◆ EXERCISE DETAILS ◆
Please write what comes next in the journal posts below, starting right after their last sentence and not after the listing.

◆ SOURCE EXTRACT ◆
* * * * *

Unexpected birthday gift

[post transcribed from a paper journal]

Saturday, completely unexpectedly and out of the blue, my girlfriend (* I find that because of the nature of this journal, I am less likely to use her name *) gave me a birthday present. My birthday was a couple of weeks ago, on September 21st, and all I got then was some toothpaste and cold medicine from my mom. Nothing else. It was a really uplifting experience…

Then, all of a sudden, my girlfriend hands me a card, and a gift. I had no idea that I would get anything from her – she doesn’t have much money, I didn’t expect anything – and she got me a new CD that I wanted. I cannot express the gratitude that I felt, and am feeling still, towards my girlfriend for being so thoughtful. Perhaps my not receiving any other gifts (* actually, my evil twin sent me a bunch of new CDs, but since I’ve never met him… *) has thrown off my perceptions.

Slowtime time again

[post transcribed from a paper journal]

“Reality is the expression of one’s personal delusions rearranging one’s personal perceptions.”

* * * * *

◆ RECORDS SHOWN ◆

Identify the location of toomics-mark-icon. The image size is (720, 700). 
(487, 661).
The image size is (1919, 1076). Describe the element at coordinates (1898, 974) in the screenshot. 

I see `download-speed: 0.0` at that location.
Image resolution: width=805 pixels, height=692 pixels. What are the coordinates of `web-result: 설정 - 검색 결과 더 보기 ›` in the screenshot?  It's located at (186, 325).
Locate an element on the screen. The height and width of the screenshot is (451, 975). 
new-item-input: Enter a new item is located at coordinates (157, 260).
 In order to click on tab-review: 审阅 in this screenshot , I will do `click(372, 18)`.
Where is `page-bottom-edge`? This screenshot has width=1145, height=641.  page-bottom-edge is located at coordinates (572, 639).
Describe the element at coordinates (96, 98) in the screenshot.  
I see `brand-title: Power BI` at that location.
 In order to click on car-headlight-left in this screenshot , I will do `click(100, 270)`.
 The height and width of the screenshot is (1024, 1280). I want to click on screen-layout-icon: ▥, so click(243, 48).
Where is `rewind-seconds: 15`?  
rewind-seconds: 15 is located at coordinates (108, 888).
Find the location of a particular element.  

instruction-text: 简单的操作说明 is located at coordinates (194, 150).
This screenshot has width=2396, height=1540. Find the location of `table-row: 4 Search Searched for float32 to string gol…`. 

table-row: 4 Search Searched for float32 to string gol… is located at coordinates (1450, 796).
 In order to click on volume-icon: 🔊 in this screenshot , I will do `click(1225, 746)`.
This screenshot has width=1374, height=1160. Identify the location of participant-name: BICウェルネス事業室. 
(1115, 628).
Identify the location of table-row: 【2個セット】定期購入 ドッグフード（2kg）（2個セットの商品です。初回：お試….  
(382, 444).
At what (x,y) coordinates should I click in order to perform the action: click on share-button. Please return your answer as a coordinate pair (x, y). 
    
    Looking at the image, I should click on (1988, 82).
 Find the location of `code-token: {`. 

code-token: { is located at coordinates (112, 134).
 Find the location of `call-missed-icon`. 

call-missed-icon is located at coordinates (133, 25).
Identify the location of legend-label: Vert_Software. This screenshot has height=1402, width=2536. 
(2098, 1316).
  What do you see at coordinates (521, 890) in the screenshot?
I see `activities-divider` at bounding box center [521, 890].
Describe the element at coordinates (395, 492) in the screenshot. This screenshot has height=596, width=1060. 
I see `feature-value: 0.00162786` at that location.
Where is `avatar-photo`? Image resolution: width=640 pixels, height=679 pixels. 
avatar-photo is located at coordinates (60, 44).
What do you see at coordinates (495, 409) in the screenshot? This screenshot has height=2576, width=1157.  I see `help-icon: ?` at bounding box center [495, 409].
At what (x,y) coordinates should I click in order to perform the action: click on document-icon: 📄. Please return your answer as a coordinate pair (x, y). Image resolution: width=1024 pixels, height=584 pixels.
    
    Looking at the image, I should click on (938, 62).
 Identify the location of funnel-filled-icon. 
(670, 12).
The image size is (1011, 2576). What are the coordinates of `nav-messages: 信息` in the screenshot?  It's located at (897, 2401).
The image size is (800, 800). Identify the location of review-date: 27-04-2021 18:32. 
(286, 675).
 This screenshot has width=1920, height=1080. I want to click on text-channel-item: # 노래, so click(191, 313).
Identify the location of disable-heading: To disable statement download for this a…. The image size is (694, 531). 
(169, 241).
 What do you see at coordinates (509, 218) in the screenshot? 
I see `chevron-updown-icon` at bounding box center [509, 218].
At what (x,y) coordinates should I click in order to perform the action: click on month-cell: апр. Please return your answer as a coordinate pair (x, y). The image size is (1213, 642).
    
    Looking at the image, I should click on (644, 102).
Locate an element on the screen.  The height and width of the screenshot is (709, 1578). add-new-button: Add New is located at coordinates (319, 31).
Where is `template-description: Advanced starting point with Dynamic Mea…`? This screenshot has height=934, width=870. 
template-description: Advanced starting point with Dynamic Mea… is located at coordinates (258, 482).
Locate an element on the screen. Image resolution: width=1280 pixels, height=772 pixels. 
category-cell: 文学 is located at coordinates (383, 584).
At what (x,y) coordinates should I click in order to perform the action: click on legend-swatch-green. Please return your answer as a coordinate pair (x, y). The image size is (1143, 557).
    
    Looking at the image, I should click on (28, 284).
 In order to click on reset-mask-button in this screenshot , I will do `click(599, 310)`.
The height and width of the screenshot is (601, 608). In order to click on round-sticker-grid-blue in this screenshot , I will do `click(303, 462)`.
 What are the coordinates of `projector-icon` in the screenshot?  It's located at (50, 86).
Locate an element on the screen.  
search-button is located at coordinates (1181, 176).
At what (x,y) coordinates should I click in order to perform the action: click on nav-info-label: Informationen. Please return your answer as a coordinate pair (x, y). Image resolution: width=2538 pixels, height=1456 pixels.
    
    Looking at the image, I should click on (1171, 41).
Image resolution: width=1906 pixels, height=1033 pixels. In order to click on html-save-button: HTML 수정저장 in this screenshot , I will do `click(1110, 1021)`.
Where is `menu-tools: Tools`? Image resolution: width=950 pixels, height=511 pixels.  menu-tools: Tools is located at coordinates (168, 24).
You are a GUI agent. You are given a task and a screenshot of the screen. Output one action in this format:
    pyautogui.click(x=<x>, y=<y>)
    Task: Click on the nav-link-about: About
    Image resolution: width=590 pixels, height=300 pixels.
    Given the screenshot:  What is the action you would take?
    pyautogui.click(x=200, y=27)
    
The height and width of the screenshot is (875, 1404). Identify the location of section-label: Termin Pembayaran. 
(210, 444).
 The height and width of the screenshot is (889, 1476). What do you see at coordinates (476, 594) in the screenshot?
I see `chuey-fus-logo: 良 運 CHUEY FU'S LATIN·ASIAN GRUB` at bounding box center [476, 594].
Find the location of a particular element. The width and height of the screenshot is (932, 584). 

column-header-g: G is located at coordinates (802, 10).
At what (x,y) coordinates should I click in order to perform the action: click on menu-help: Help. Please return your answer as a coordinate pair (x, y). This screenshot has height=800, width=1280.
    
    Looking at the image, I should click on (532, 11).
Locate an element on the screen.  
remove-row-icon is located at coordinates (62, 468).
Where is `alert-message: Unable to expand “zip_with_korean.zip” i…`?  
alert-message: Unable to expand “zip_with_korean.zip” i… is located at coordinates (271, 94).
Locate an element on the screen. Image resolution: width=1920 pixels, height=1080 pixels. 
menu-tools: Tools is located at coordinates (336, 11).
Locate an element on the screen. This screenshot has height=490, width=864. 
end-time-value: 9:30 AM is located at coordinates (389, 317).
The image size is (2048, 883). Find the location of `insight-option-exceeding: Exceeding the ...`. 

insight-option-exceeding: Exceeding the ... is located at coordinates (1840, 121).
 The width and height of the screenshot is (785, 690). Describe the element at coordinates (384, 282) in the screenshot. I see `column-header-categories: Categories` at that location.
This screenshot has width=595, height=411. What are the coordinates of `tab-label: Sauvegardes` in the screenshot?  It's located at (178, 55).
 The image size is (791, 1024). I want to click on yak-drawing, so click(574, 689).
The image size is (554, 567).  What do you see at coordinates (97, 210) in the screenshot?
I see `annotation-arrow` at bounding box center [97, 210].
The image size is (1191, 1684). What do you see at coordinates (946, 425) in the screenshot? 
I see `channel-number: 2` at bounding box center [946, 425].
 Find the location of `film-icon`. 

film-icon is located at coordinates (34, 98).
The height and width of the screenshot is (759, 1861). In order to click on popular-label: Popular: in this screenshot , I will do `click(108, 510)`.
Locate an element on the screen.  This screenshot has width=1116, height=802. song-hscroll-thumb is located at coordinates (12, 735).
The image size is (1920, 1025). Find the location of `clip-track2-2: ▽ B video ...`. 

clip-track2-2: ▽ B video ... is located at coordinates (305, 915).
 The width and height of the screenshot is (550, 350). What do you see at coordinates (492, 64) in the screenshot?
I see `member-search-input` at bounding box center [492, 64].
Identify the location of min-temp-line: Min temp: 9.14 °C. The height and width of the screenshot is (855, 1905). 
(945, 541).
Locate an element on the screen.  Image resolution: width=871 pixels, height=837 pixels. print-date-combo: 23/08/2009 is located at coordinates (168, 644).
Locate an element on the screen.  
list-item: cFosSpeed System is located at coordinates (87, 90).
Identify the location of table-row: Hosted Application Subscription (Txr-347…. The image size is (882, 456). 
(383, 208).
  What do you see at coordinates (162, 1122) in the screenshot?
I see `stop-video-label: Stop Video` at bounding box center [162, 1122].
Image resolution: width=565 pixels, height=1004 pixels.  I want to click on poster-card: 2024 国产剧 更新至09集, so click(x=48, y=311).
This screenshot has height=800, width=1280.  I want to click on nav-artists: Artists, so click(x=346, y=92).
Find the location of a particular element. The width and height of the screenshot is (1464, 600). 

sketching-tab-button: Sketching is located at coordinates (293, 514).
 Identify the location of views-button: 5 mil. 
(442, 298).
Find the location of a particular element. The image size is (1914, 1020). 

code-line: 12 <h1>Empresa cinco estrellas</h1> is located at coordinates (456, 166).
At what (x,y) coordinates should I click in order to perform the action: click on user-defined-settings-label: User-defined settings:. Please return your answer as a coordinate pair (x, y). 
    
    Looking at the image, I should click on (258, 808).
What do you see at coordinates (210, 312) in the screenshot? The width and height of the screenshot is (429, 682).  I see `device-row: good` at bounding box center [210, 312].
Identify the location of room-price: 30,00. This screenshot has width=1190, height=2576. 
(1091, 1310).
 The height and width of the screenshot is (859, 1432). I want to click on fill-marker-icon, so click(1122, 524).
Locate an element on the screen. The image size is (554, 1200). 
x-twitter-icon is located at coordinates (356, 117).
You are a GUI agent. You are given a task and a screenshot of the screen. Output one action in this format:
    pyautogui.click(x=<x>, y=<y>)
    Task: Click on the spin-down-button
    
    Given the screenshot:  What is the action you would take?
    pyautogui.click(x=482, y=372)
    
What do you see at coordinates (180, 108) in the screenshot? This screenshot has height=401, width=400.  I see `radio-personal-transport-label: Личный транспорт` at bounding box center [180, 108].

* * * * *

◆ RESULT OF THE EXERCISE ◆
As time flows steadily past you and those around you, I trudge slowly forward through a sea of temporal misgivings. If ever I stopped pushing steadily forward through the medium of time, I would be stuck with no motivation to ever move again. The torture of a continuation of this that surrounds me is almost too much to bear as it is, and I fear that if I ever stopped, it would be far too much a burden to take it up again. All things stopped; perfect peace; would be an oasis of calm that I would likely be ready to drink from until I wasted away into non-existence. Would then time march forward, unhindered by my laziness? Perhaps then, I should look at the drag I put on the natural flow of time; when I am gone time will shoot forward with unrelenting speed. If this is true, then perhaps my stay here should be cut short; only for the good of others, mind you, not to give myself the rest I need.

Sigh… such contemplations of things is unneeded and unneccesary – I should limit its place in my life.

Something in the air…

[post transcribed from a paper journal]

It’s not that I’m having a bad day, although I am, ot that either of the past two days were bad, although they were. It’s more than that, which has lead me to create 100mph winds, heavy rain and scattered hail one evening, and pounding rain the next. That the friendly meteorologists said that it was drying out and not to expect rain for a faw months doesn’t matter; I can bring clouds in under their noses in under an hour. I suppose it has something to do with all the bad things that have been happenning to me of late that are causing me to feel like I need a rain-storm powerful enough to knock two of our trees into the neighbor’s yard to help make me feel better. It’s just that sometimes I need a little release, and have found it inappropriate to take my own stresses out on the people around me directly. Or on me directly; I ate a pound of Oreos last night… not even an upset stomach or a gained pound to show for it. Oh well….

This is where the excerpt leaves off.